Michael Hall comments:
A popular winner was evident minutes after the pack of journalists and cameramen entered the room at Ebbsfleet where the models of the shortlisted sculptures were set out, with four of their artists (Richard Deacon was installing an exhibition in New York). The most eager buzz was around Mark Wallinger’s brilliantly simple concept, a Stubbs-like horse on a giant scale. It has the potential to be a haunting addition to this ancient landscape, overlooking the valley that will soon be the site of a new community of some 10,000 houses. French journalist yawned openly when I asked them about Buren’s proposal – ‘oh, he’s so over-exposed’. His tower of cubes, with a mirrored box at its heart and a laser beam soaring above, looked like a Constructivist monument to the unknown soldier. It left me cold. Richard Deacon’s tangle of lattice work was the biggest disappointment, and even the CGI images on show suggested that it would be overwhelmed by the giant electricity pylons that surround the site.

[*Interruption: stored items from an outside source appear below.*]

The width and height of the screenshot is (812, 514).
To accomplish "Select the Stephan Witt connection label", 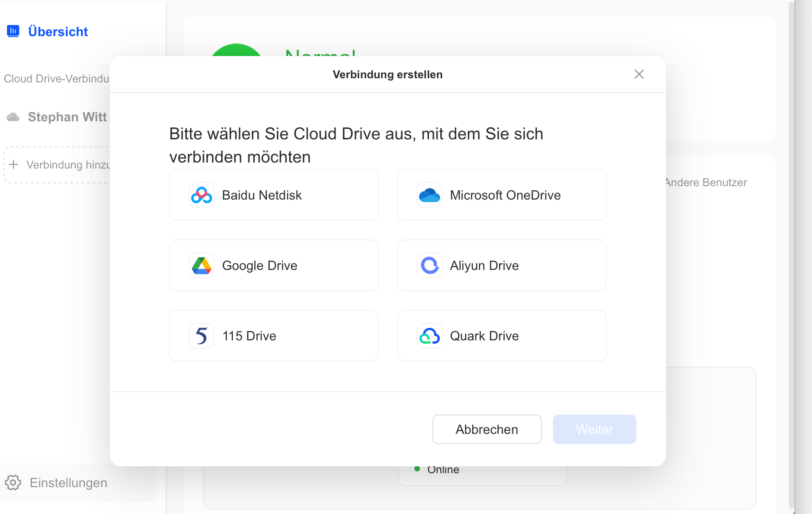I will pyautogui.click(x=67, y=117).
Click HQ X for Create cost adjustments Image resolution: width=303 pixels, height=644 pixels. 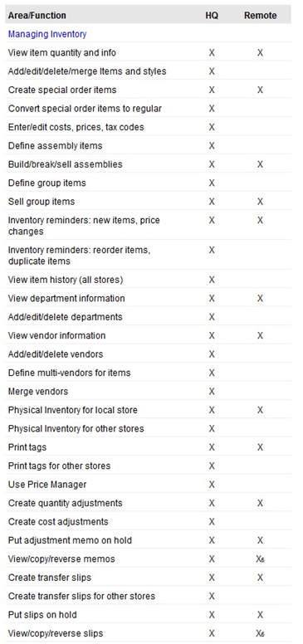coord(212,522)
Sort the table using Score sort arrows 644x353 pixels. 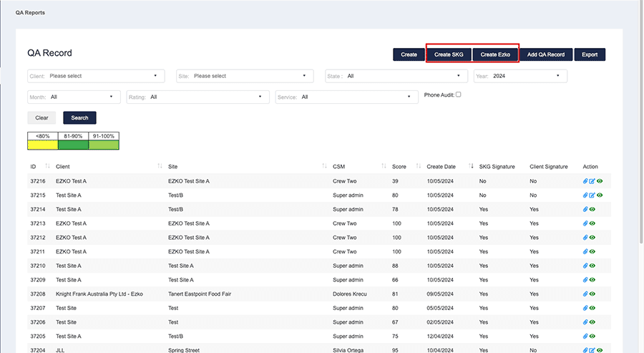coord(419,167)
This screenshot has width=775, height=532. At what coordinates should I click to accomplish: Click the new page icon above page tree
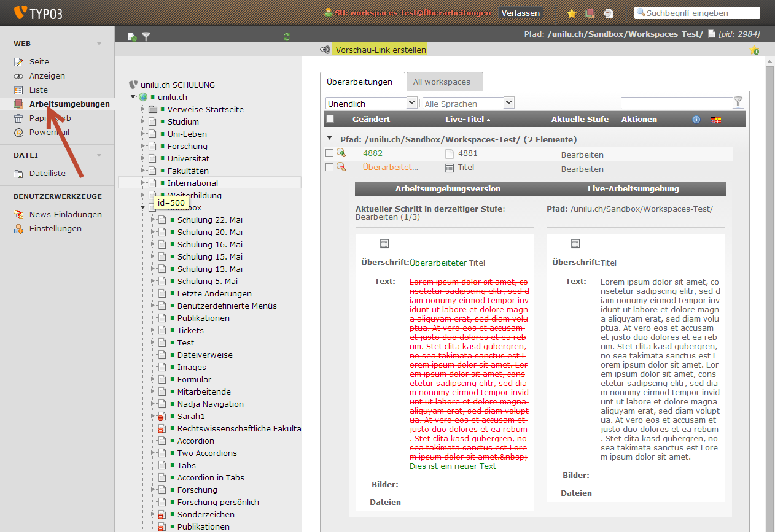132,37
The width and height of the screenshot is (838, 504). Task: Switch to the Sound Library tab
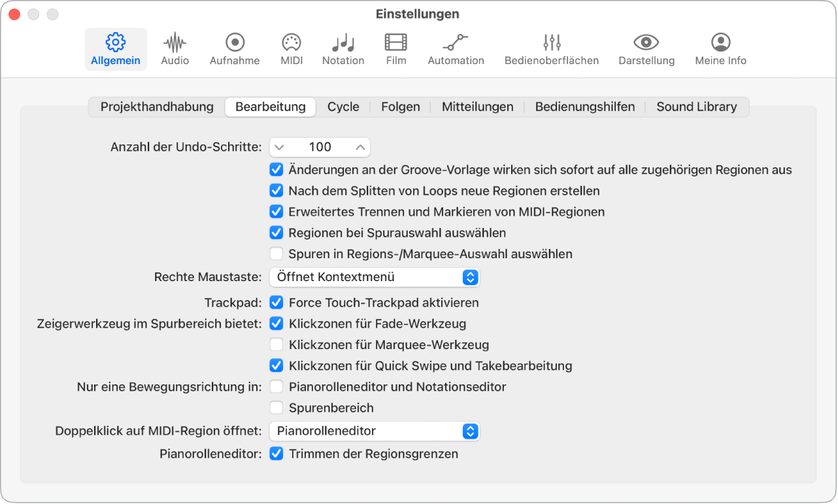(696, 107)
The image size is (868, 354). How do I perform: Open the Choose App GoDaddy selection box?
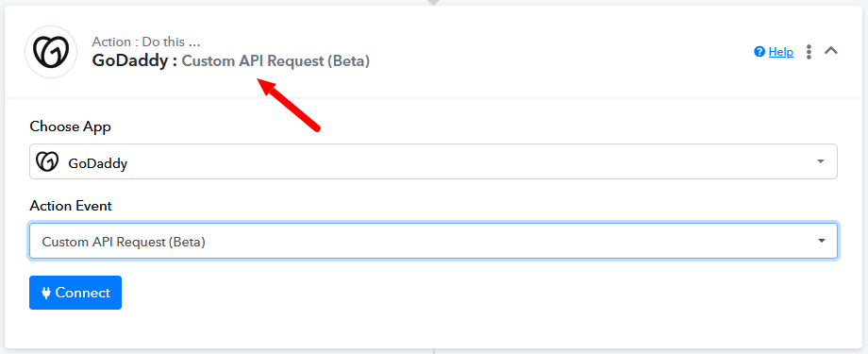433,161
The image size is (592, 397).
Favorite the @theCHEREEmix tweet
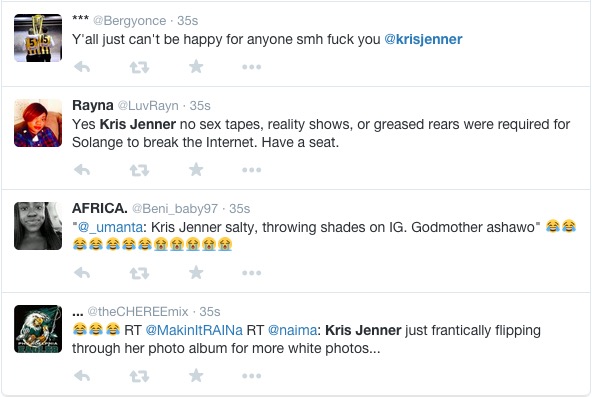tap(196, 375)
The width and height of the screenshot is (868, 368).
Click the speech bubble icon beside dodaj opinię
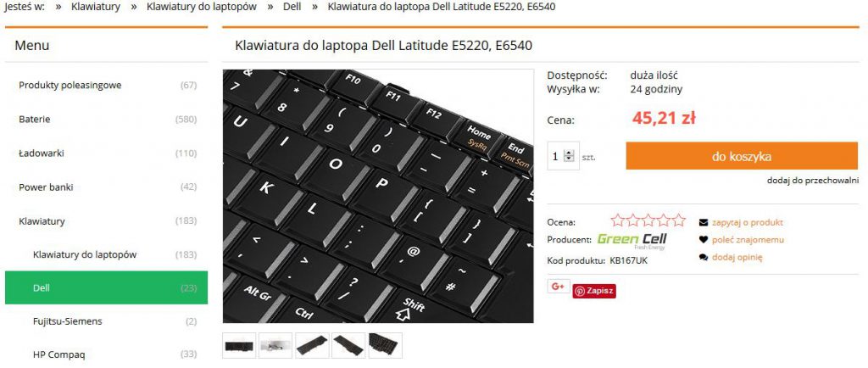(704, 257)
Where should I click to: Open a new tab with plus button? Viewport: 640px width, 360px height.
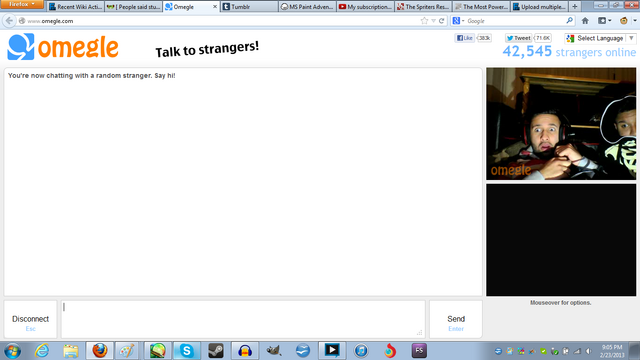(x=575, y=7)

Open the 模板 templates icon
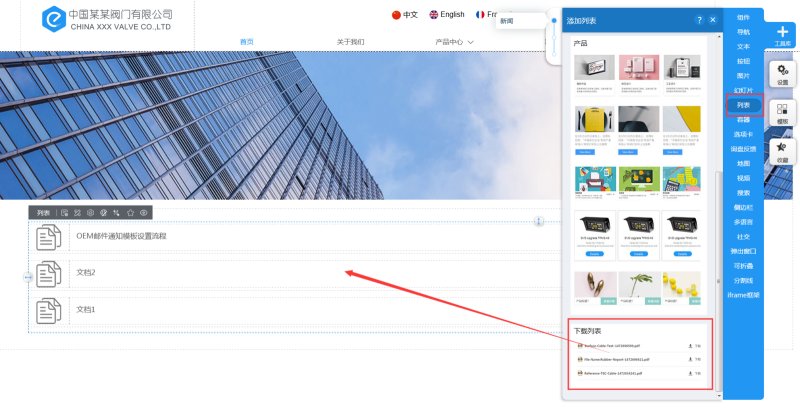click(x=782, y=112)

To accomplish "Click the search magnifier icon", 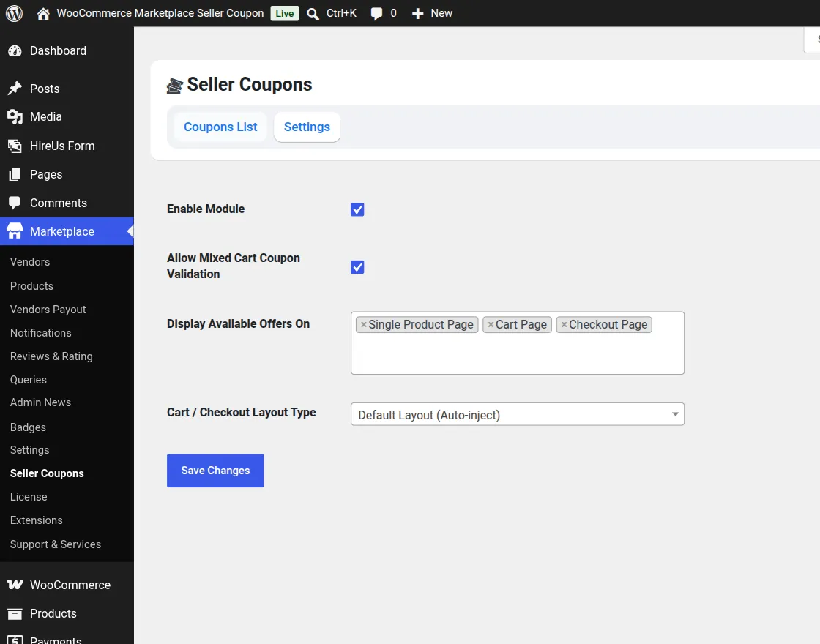I will pos(313,14).
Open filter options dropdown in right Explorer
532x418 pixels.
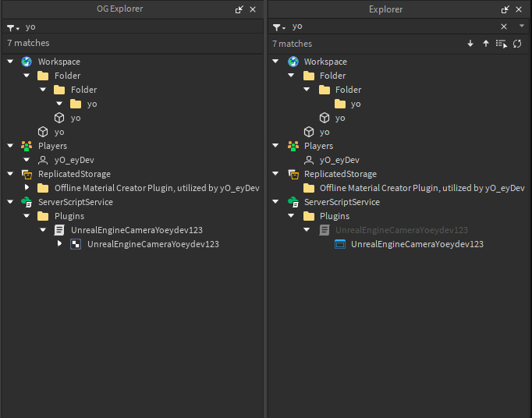click(279, 27)
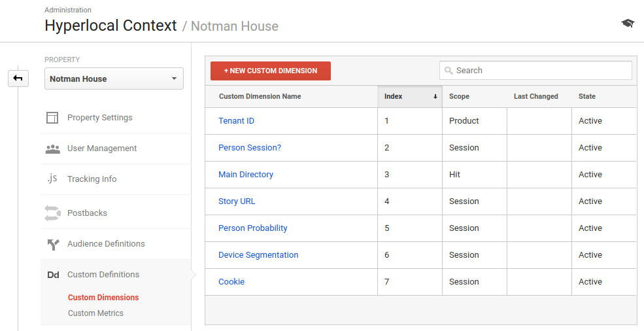The width and height of the screenshot is (644, 331).
Task: Open the Device Segmentation dimension link
Action: pyautogui.click(x=258, y=255)
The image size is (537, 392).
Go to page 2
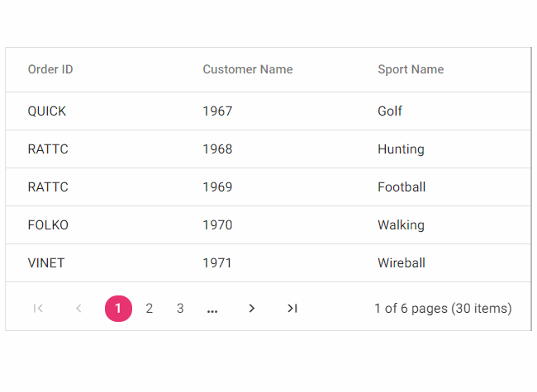[x=150, y=309]
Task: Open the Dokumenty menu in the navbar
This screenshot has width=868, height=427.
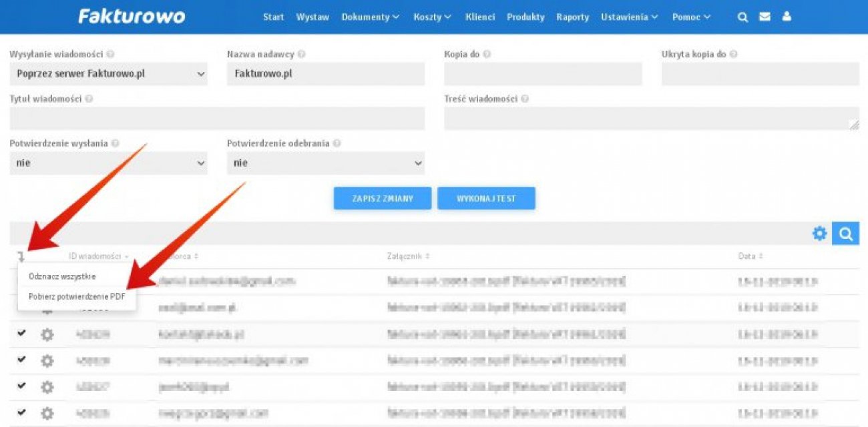Action: (x=370, y=17)
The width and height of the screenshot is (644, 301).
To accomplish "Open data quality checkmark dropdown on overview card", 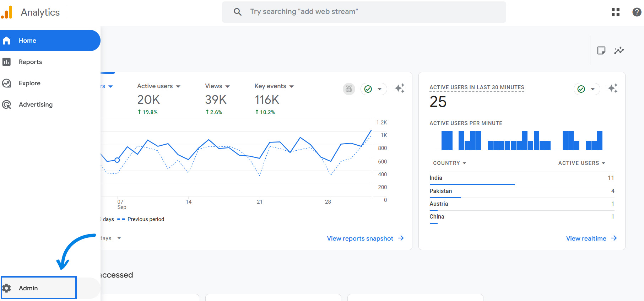I will [374, 89].
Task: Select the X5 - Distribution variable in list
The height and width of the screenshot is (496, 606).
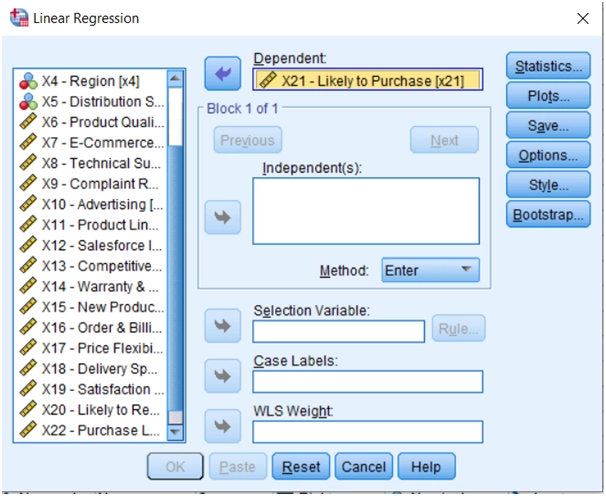Action: 91,101
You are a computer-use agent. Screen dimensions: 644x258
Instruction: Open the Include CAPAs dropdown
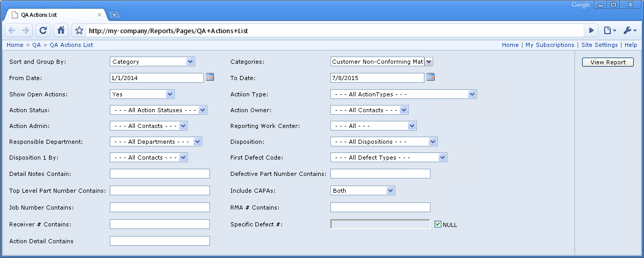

I was surprised by the hostility that Chistopher Le Brun’s proposal prompted in some journalists – ‘quasi-fascist’; ‘like something commissioned by Mussolini’ were two of the kinder comments. It would be my second choice – its powerful forms would look good from all angles, with a touch of poetry created by the movement of the wing’s shadow across the disc, like a vast sundial. Much as I admire Rachel Whiteread, she seems to have found it diffficult to come up with an idea that will work on this huge scale: her proposal’s silhouette – a crucial element of this commission – is clumsy and hard to read. My money’s on Wallinger, a work of great subtlety that could also be a huge popular success. After all, a horse is the symbol of Kent – although he told me, ‘funnily enough I didn’t realise this until after I’d had the idea’.